BACKGROUND AND OBJECTIVES: To investigate the probable timing of events leading to cerebral palsy (CP) in singletons born small for gestational age (SGA) at term, taking neonatal death into consideration.
METHODS: In this registry-based cohort study, data on 400 488 singletons born during 1996–2003 were abstracted from the Medical Birth and the CP registries of Norway. Among 36 604 SGA children (birth weight <10th percentile), 104 died in the neonatal period and 69 developed CP. Apgar scores at 5 minutes, risk factors, MRI findings, and CP subtypes were used to assess the timing of events leading to CP or neonatal death.
RESULTS: Intrapartum origin of CP was considered in 5 SGA children (7%; 95% confidence interval: 3–16) in comparison with 31 of 263 (12%; 95% confidence interval: 8–16) non-SGA children (P = .28). The proportions of children who died in the neonatal period after a probable intrapartum event did not differ between the groups when children with congenital malformations were excluded. Probable antenatal events leading to CP and neonatal death were more common among SGA than non-SGA children (P < .001).
CONCLUSIONS: In ∼90% of children born SGA the event leading to CP is of probable antenatal origin. The low proportion of SGA children with CP after a probable intrapartum event was not outweighed by a higher neonatal mortality rate when congenital malformations were excluded.
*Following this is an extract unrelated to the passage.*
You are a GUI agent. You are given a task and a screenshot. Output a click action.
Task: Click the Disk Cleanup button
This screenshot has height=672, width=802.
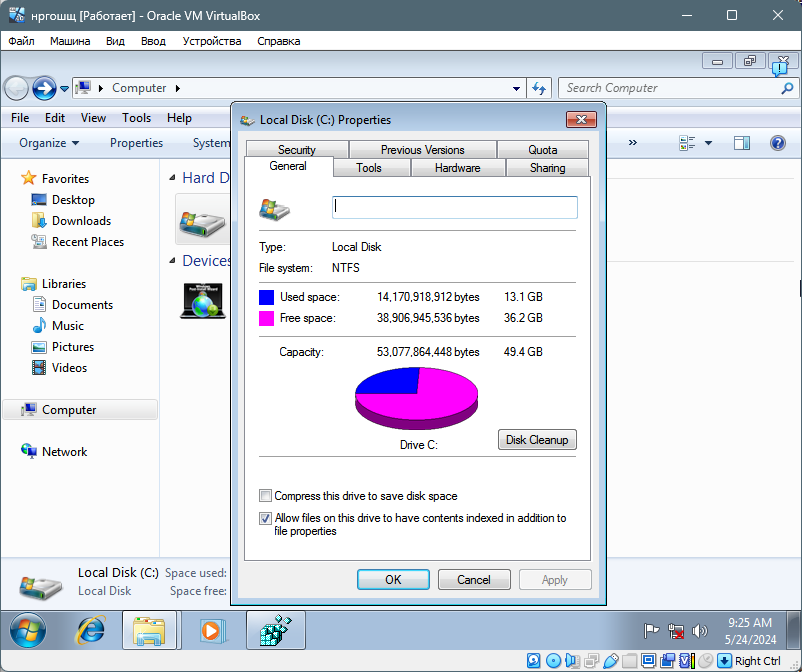(537, 440)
The higher risk of CP among SGA than among non-SGA children is probably due to a higher prevalence of antenatal risk factors.
- CI —
- confidence interval
- CP —
- cerebral palsy
- CPRN —
- Cerebral Palsy Register of Norway
- IUGR —
- intrauterine growth restriction
- MBRN —
- Medical Birth Registry of Norway
- OR —
- odds ratio
- SGA —
- small for gestational age
What’s Known on This Subject:
Children born small for gestational age (SGA) have increased risk of perinatal morbidity and mortality, neonatal death, and cerebral palsy (CP). Causes of SGA, such as congenital malformations, intrauterine infections, and preeclampsia, are also risk factors for the same outcomes.
What This Study Adds:
In 90% of singletons born SGA, CP is apparently of prenatal origin. Low proportions of intrapartum events leading to CP could not be fully explained by a higher neonatal mortality rate in SGA than in non-SGA children.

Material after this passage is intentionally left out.